■ TASK GOAL ■
Rewrite the lines below, replacing "screenshot" with "screen capture" and keeping everything else unchanged. Leave the pictures out of your version.

START WORKING DATA

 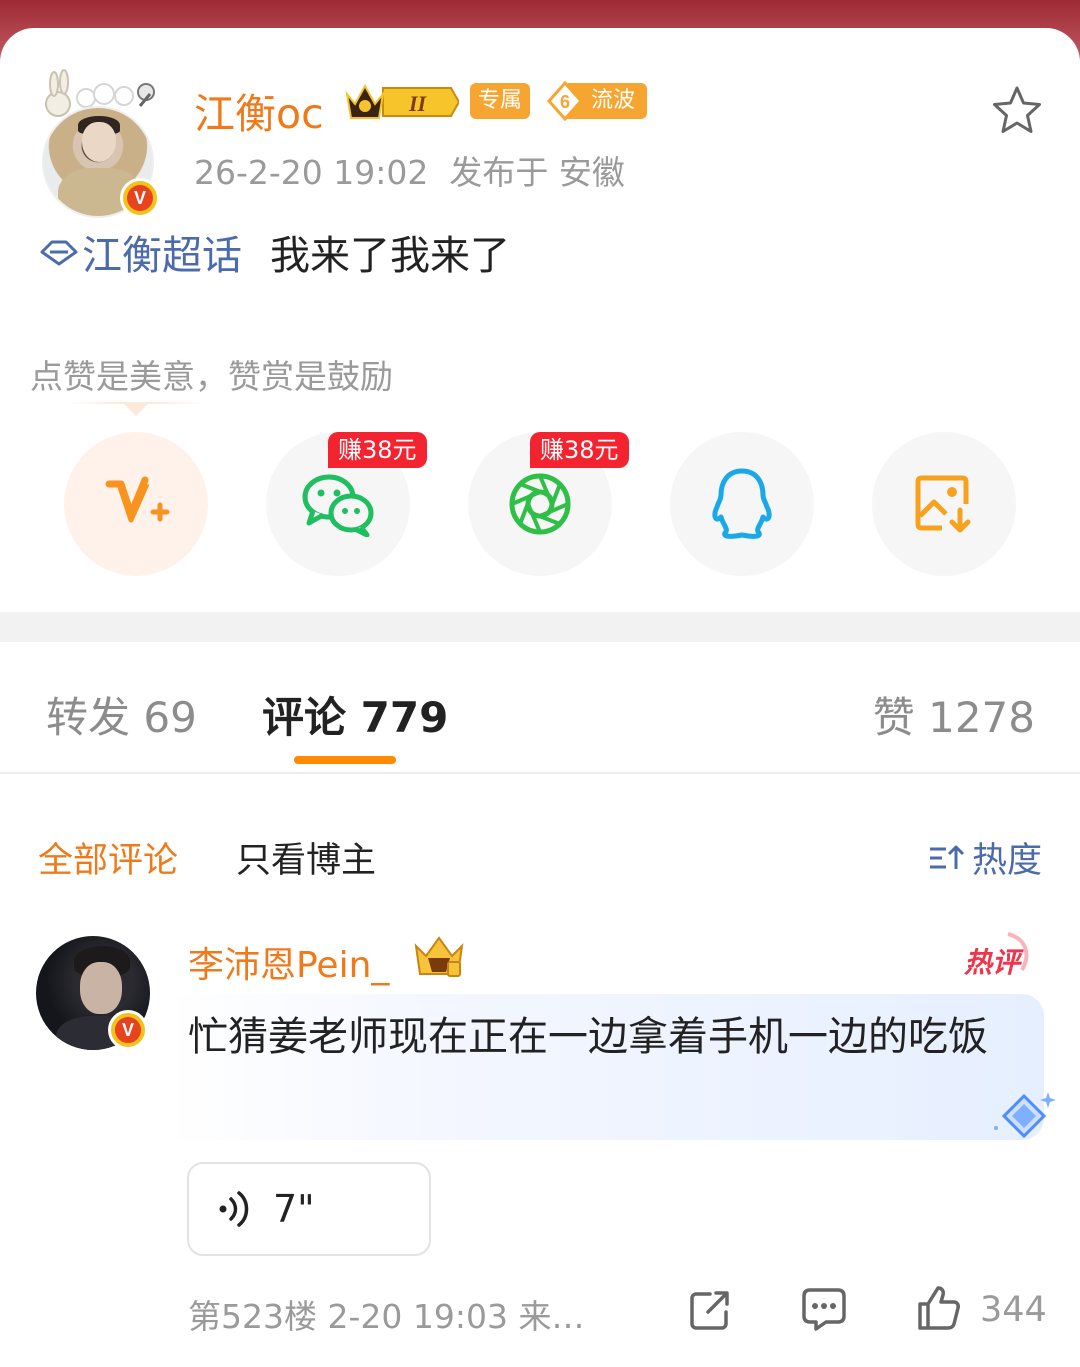 I want to click on reward-button, so click(x=136, y=504).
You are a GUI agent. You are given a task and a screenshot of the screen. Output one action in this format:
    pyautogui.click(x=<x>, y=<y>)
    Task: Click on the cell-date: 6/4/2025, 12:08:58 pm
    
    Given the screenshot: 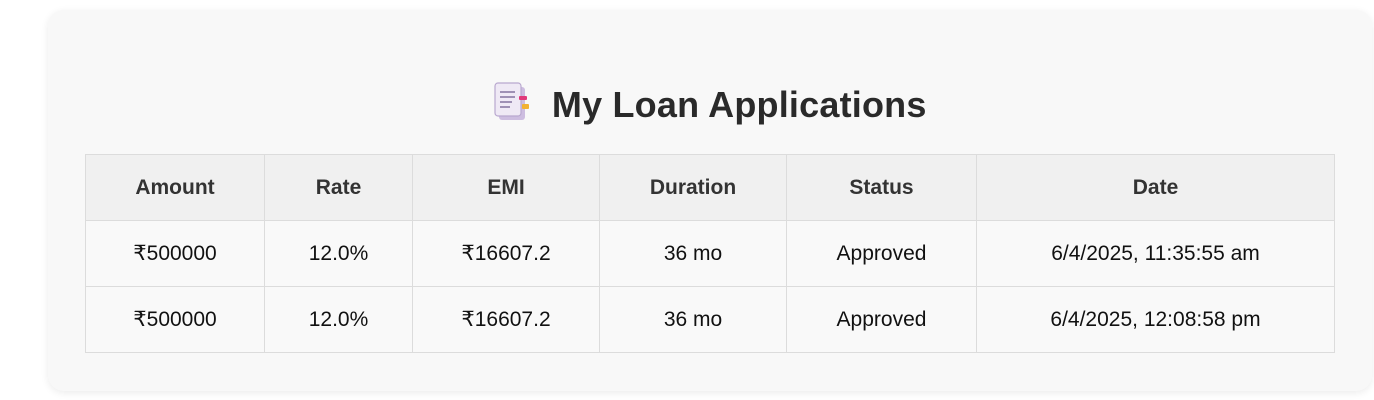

END WORKING DATA

■ RESPONSE BOX ■
  I want to click on reward-button, so click(x=136, y=504).
You are a GUI agent. You are given a task and a screen capture of the screen. Output one action in this format:
    pyautogui.click(x=<x>, y=<y>)
    Task: Click on the cell-date: 6/4/2025, 12:08:58 pm
    
    Given the screen capture: 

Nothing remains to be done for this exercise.